Au travers de ses multiples projets (The Coachwhips, Pink And Brown, Zeigenbock Kopf) et de plus d'une dizaine d'années d'enregistrements, John Dwyer est l'auteur d'une discographie dense et passionnante. Malheureusement, sa dernière production, Castlemania, est rarement à la hauteur des réussites passées. Pourtant, tout commence de la meilleure façon, avec ces mots d'un humour lucide et sans appel : “I don't feel too good to be dead in the 21st century ” (I Need Seeds). Plus loin, Dwyer réaffirme ce constat et persiste dans ses désillusions : “Be wounded and bloody, burning brightly and unsightly, an hommage to human-kind. But we're dead, dead, dead as I've already said” (Stinking Cloud). Bref, cet album aurait pu tout aussi bien s’intituler Thee Oh Sees Au Pays Du Dernier Homme.
Stinking Cloud
A Wall, A Century
Les seize titres restent dans cette tradition du garage foutraque et sans minauderie si chère à notre héros tatoué. Ce nouvel LP, présenté sur trois faces de vinyle, témoigne toujours de la facilité d'écriture du Californien, mais à défaut d'avoir fait un tri dans ses compositions et d'avoir réellement soigné ses chansons, il fatigue aussi très vite.
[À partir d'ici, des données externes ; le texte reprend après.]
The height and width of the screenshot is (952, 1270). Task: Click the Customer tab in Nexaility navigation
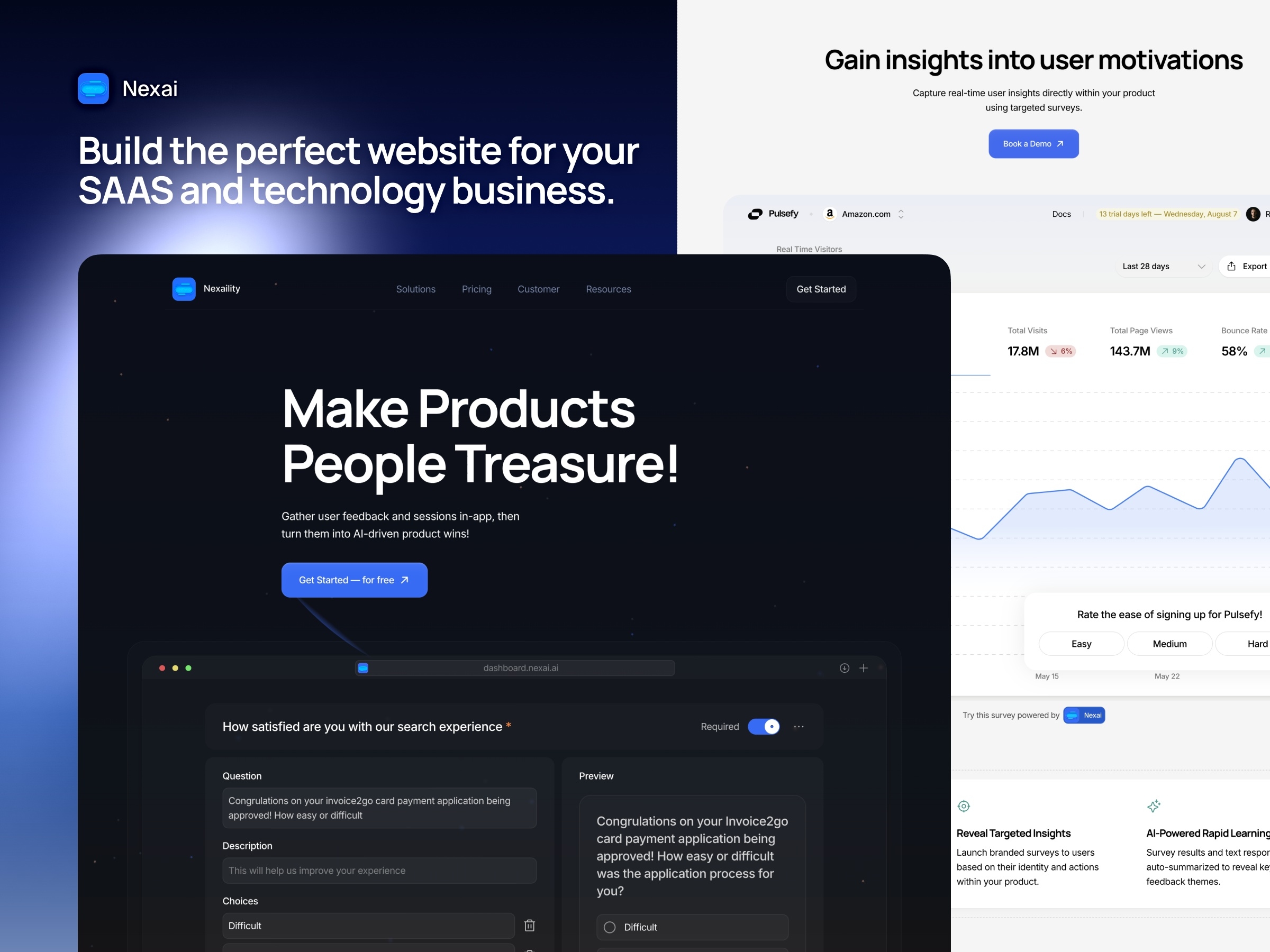coord(538,289)
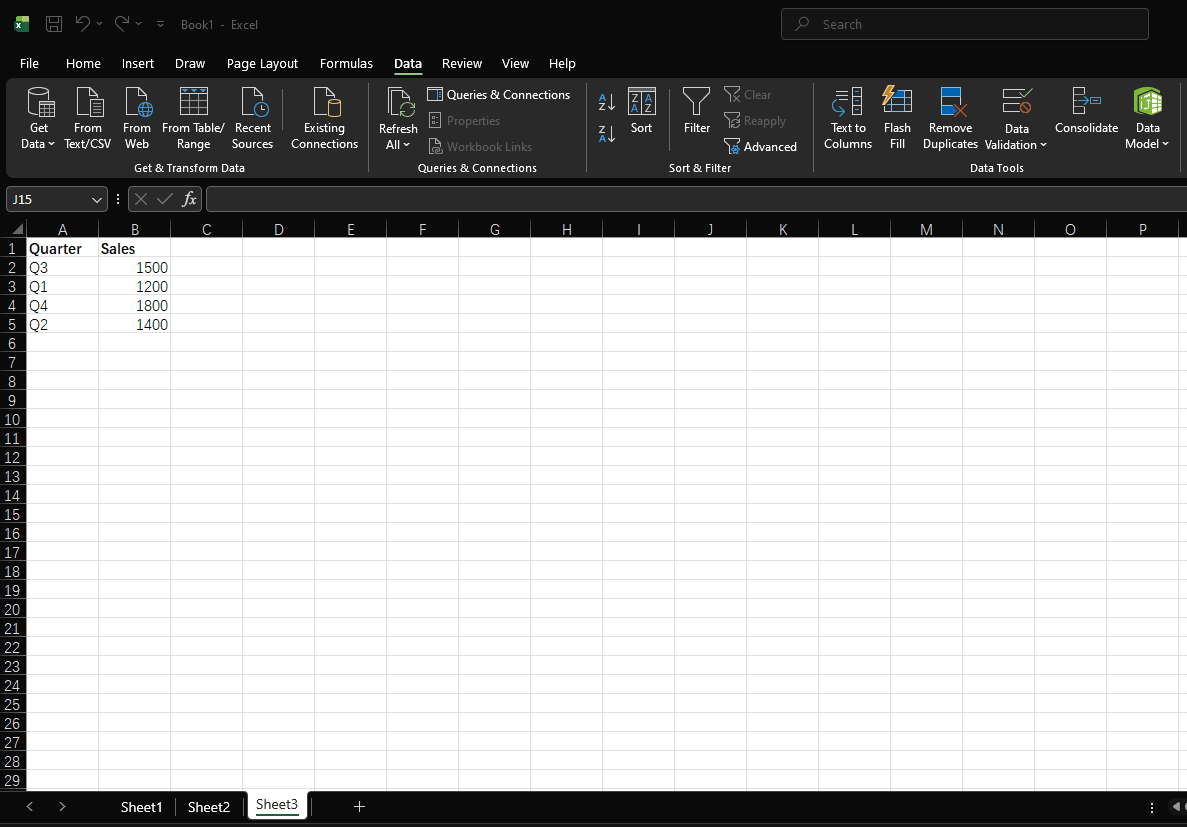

Après s'être rassasié de quelques pépites (Stinking Cloud, A Wall, A Century) et avoir goûté au charme certain des quatre chansons qui clôturent le disque – la mélancolique The Horse Was Lost rappelle les interludes de The Sophtware Slump (2000) de Grandaddy –, on se dit que cette pitance est bien maigre en comparaison des plus belles réussites de Thee Oh Sees, en tête desquelles trône toujours l'excellent Sucks Blood (2007).